WORK REQUIRED. Transcribe exactly the stretch of lines beginning at the one containing "Task: Select the" and closing with the last line of the entries below. Omit images.

INFORMATION SHOWN.
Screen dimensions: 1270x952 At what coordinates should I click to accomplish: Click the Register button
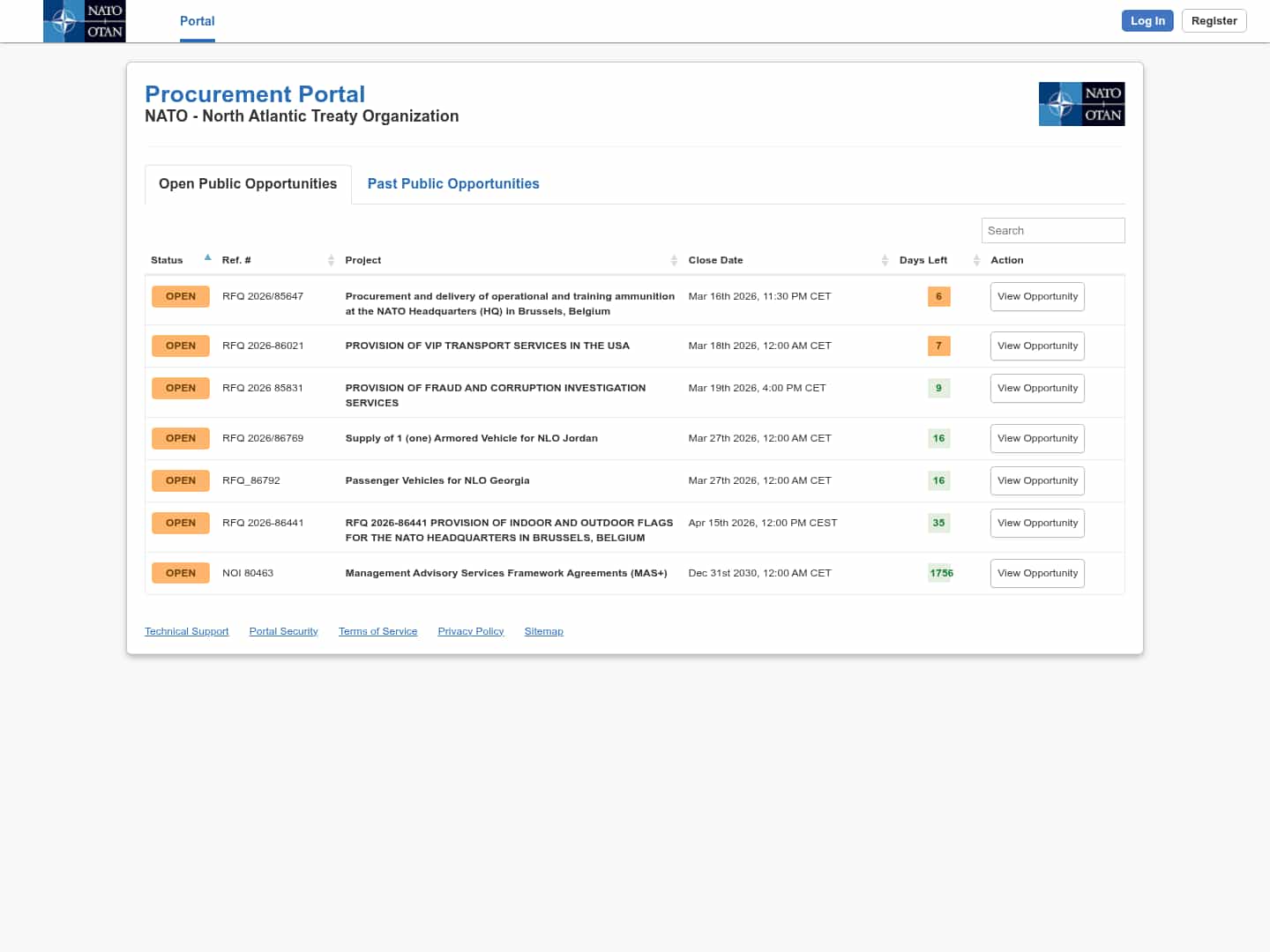pyautogui.click(x=1214, y=21)
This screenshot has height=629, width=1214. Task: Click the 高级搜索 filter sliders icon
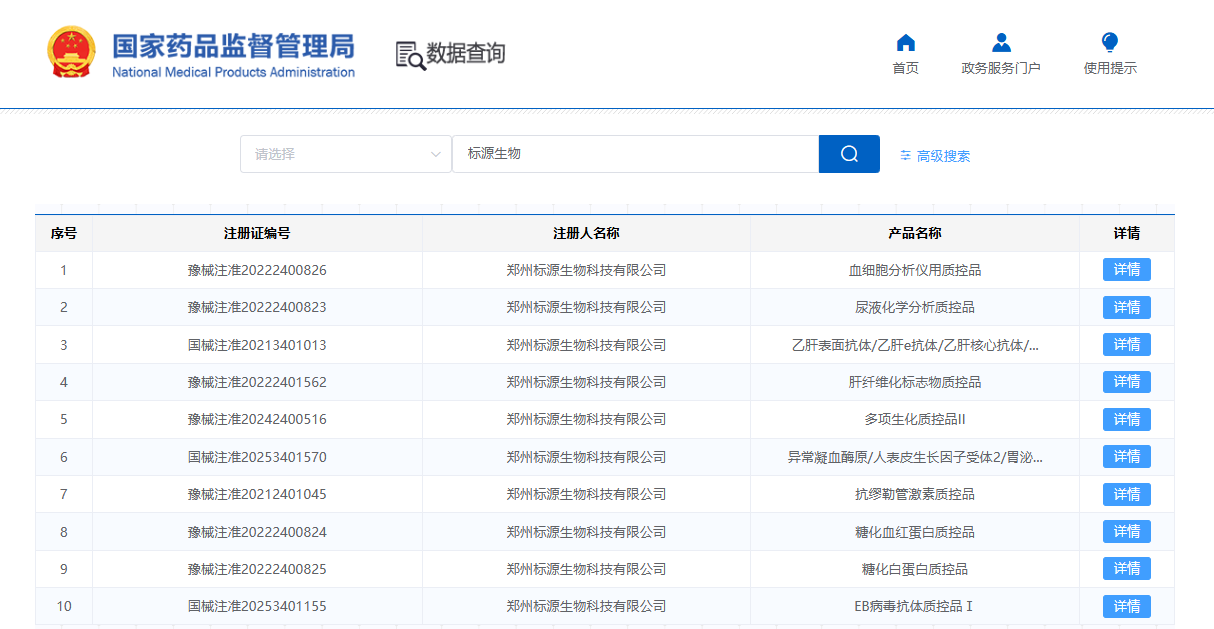905,155
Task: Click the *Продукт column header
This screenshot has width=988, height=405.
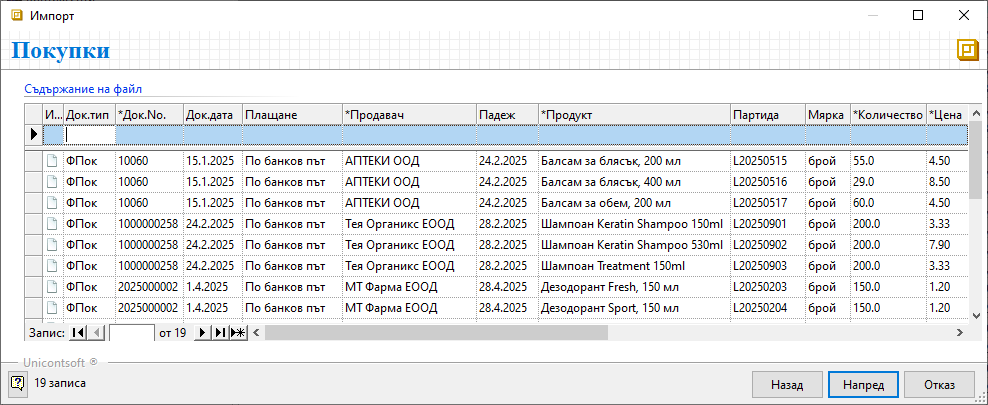Action: point(633,115)
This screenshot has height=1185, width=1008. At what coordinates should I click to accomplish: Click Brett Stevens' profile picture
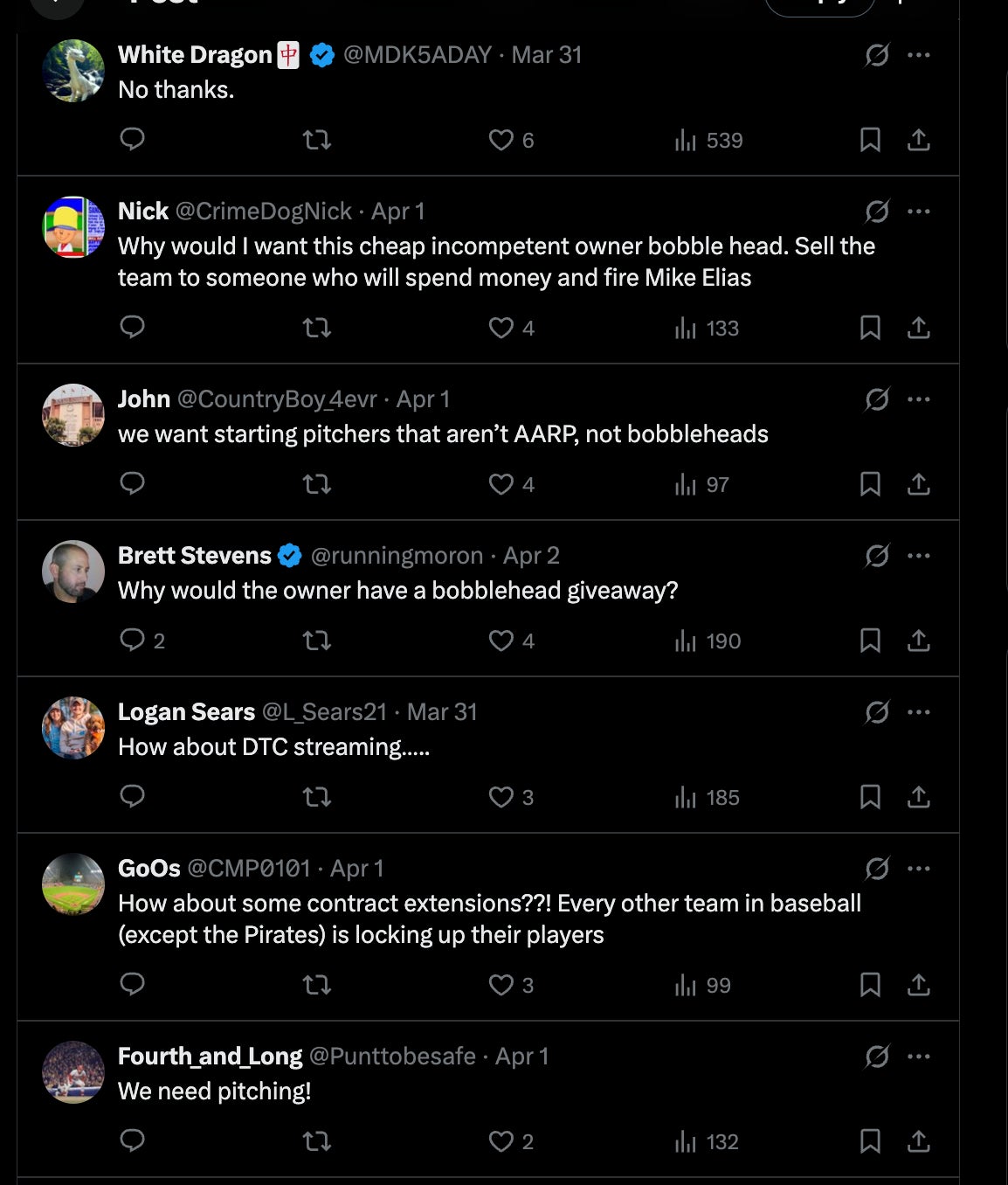point(73,572)
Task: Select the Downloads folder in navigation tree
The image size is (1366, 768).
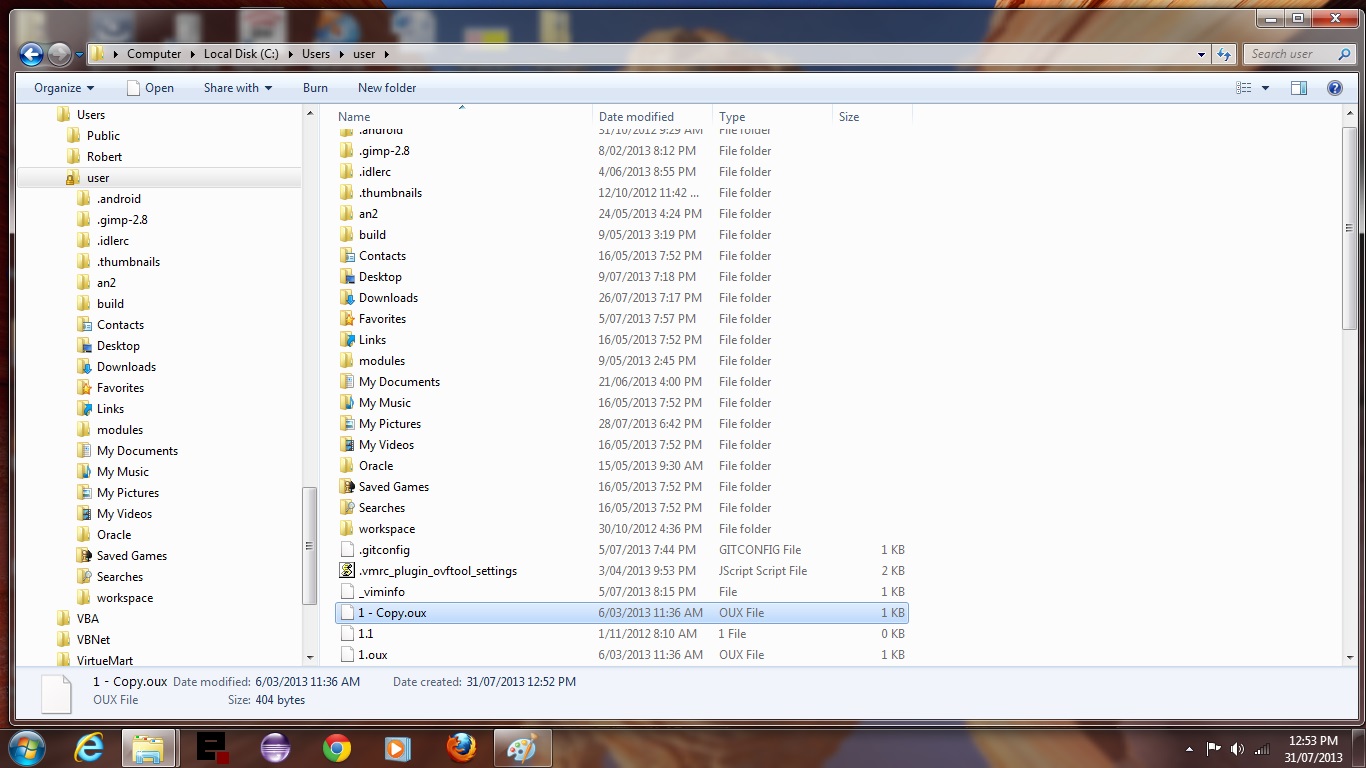Action: [126, 367]
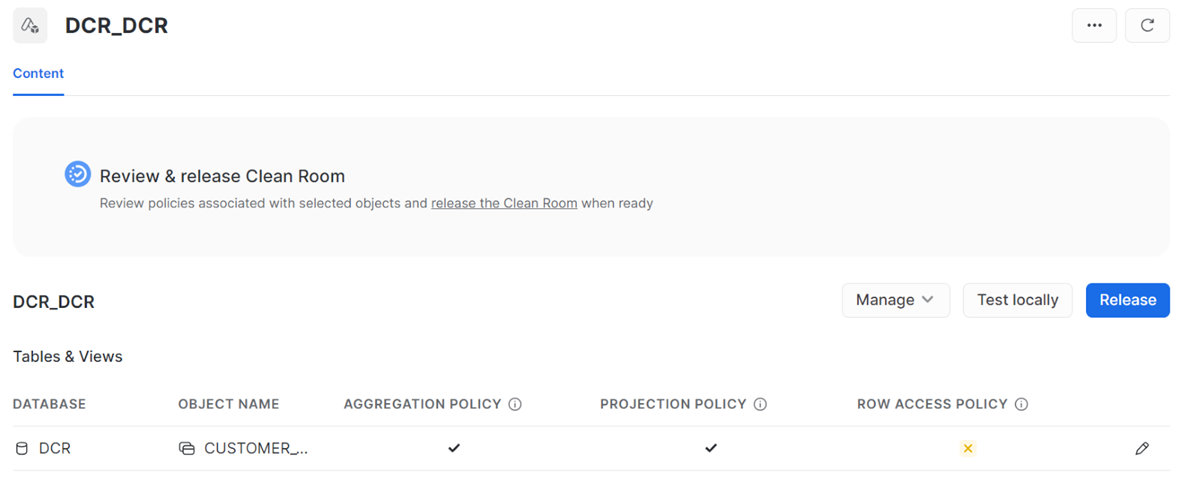Click the Aggregation Policy info icon
The width and height of the screenshot is (1200, 502).
click(x=515, y=405)
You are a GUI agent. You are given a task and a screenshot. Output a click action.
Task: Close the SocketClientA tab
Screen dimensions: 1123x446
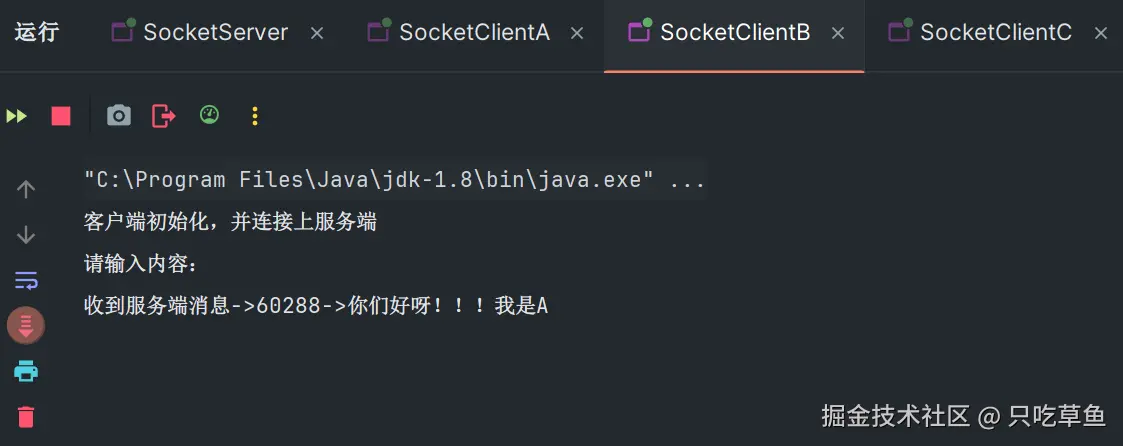point(577,33)

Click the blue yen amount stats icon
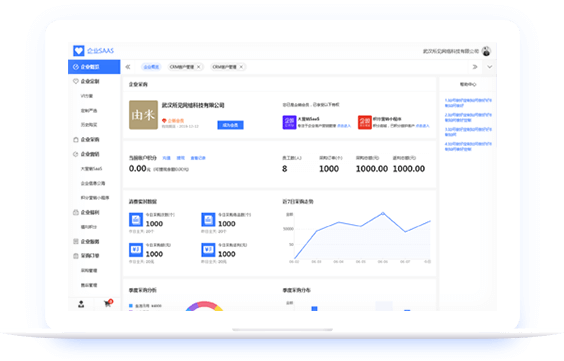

YOUR RESPONSE.
Task: Select the Downloads folder in navigation tree
The image size is (1366, 768).
Action: [126, 367]
Click the Aggregation Policy info icon
The width and height of the screenshot is (1200, 502).
click(x=515, y=405)
You are a GUI agent. You are given a task and a screenshot. Output a click action.
Task: Close the SocketClientA tab
Screen dimensions: 1123x446
point(577,33)

Click the blue yen amount stats icon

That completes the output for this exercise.